All’inizio avevo pensato a un’attività di semplice esportazione di prodotti artigianali che vengono fatti in Colombia, e insieme a mia sorella abbiamo iniziato tre anni fa a organizzare questa attività. In Colombia è molto difficile che qualcuno voglia organizzare un’attività di esportazione, soprattutto se non ha grosse dimensioni, per via del narcotraffico. Infatti tutta la merce che esce dalla Colombia si ferma per molto tempo alla dogana per controllare se c’è la droga. Il personale apre tutta la merce e la controlla, e spesso succede che in questa fase ci sia del personale corrotto che aiuta i narcotrafficanti mettendo la cocaina nelle spedizioni, dando indicazione del volo e siglando i pacchi a dei complici che così possono recuperarla a destinazione. Quindi le persone semplici, i piccoli artigiani hanno molta paura a spedire in proprio i loro prodotti. Per questo motivo, volendo aprire una attività di export ho dovuto aprire una ditta a mio nome a Bogotà e con l’aiuto di mia sorella ho iniziato a importare questi lavorati.
Io e mia sorella ci siamo occupati di ogni aspetto: dall’acquisto dei prodotti dagli artigiani locali, alle faccende burocratiche, come i timbri, che accompagnano ogni fase: la raccolta dei prodotti, la lavorazione, il deposito e infine la spedizione. Durante l’avvio di questa attività ho iniziato a vedere alcune cose in modo diverso. Ad esempio iniziava a essere difficile “aspettare” i tempi dell’artigiano rispetto alle richieste che ricevevo qui; mi sono resa conto inoltre che molti prodotti che importavamo erano realizzati con la tagua -un avorio vegetale che viene usato come materiale per statuine, ninnoli, bottoni. E’ una delle nostre materie prime. Infine pensavo spesso alla situazione del mio paese e alla mia città, Bogotà, alla sua miseria.
Nel frattempo mia sorella che si è laureata più di 30 anni fa in Economia Aziendale si è rimessa a studiare per aggiornare le sue conoscenze che non aveva più esercitato perché impegnata nella cura della famiglia. All’università ha conosciuto questo ragazzo che si chiama Alexander, ha 27 anni, e aveva appena messo su una cooperativa con ragazzi di strada.

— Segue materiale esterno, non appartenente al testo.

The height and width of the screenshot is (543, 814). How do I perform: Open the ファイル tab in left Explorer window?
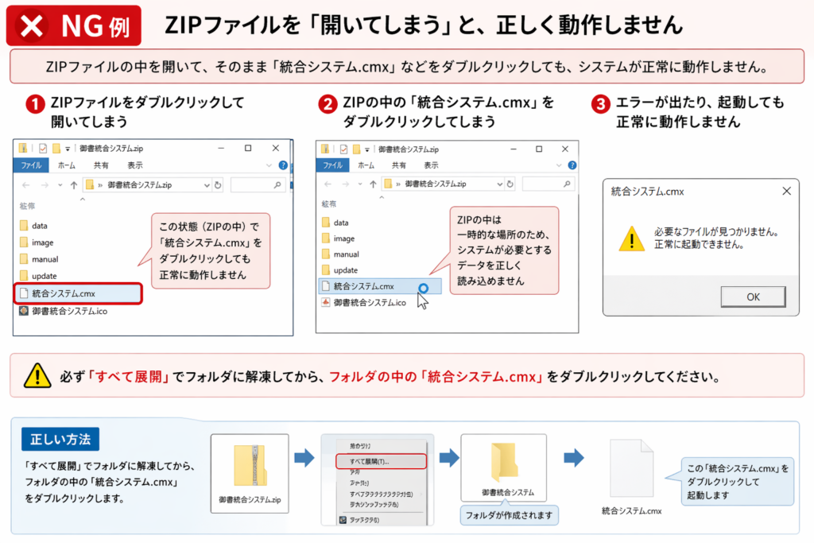point(31,165)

A Bogotà ci sono questi corsi fuori dalla laurea e lui che è laureato in Arti Classiche si stava specializzando in oreficeria. E’ stato un incontro molto bello perché quando si sono conosciuti mia sorella gli ha raccontato quello che stavamo facendo, del mio tentativo di far conoscere la tagua qui in Italia e all’inizio era molto scettico: “Sì, la tagua. Come pensi che possa interessare un materiale così?”, “No, ma guarda che lei ha fatto una ricerca in Italia, ci sono molte possibilità al riguardo”. Fatto sta che siamo riusciti a convincerlo.

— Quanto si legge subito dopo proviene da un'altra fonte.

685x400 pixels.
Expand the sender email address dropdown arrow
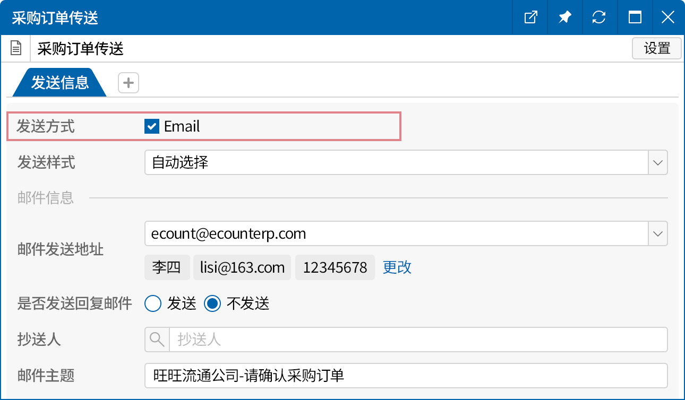coord(657,233)
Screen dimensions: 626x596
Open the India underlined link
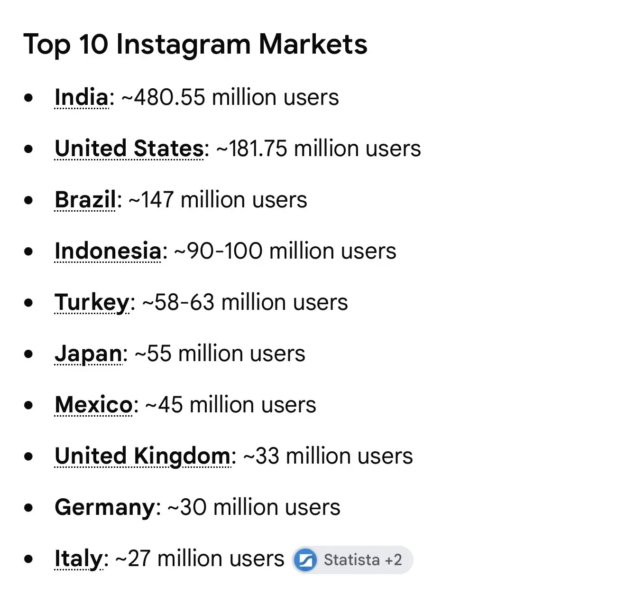tap(82, 97)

La cooperativa si è così orientata verso la lavorazione di questo prodotto. Al momento ci sono 60 ragazzi che si impegnano a frequentare un corso di due anni per acquisire le competenze tecniche e anche creative, ma anche le conoscenze base per la gestione di una impresa perché sono loro a disegnare i modelli che poi lavorano e sono loro a dover gestire il tutto insieme a mia sorella e Alexander.

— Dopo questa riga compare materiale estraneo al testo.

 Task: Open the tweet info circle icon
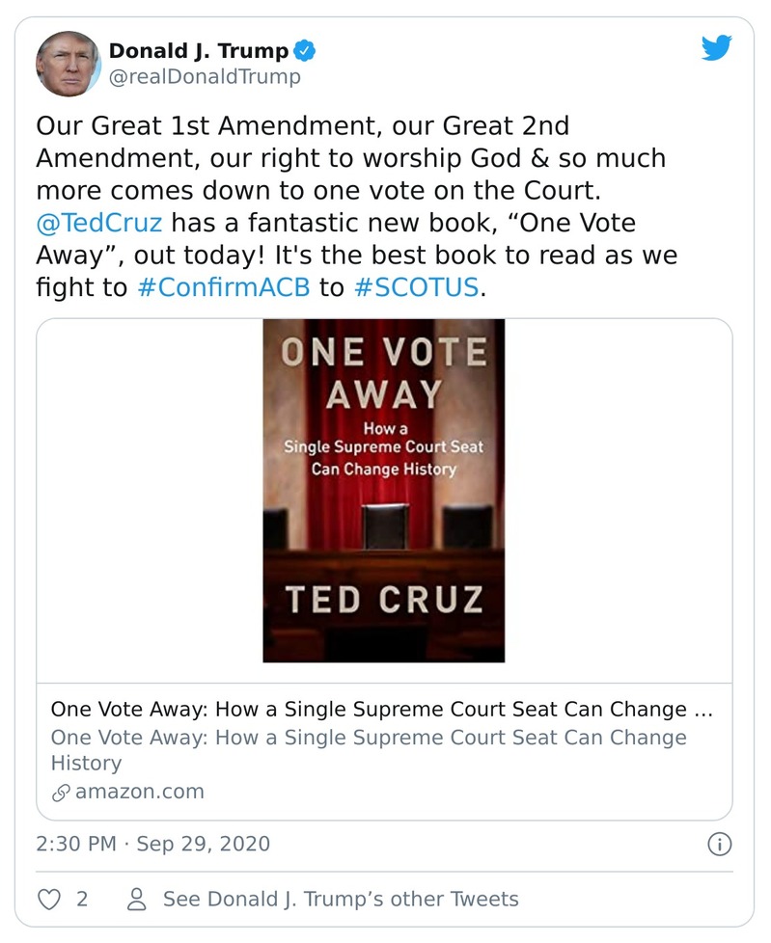pyautogui.click(x=719, y=845)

Non sempre è facile perché sono ragazzi che vengono da storie di violenza, che non sono facile da gestire: sono seguiti da psicologi e operatori sociali. Spesso abbiamo problemi, anche abbastanza grossi: magari arrivano e non hanno mangiato per due giorni, o forse hanno picchiato qualcuno, lavorano lì e poi tornano alla favela, Alexander li segue anche fuori. L’idea di base è quella di restituire la dignità con il lavoro e la scuola, se loro imparano e sanno fare un prodotto, qualcosa che può farli lavorare e quindi guadagnare dei soldi per poter vivere, forse possono uscire dalla situazione violenta in cui si trovano. La cooperativa si divide in due momenti che non sono così separati: la scuola biennale e ...[continua]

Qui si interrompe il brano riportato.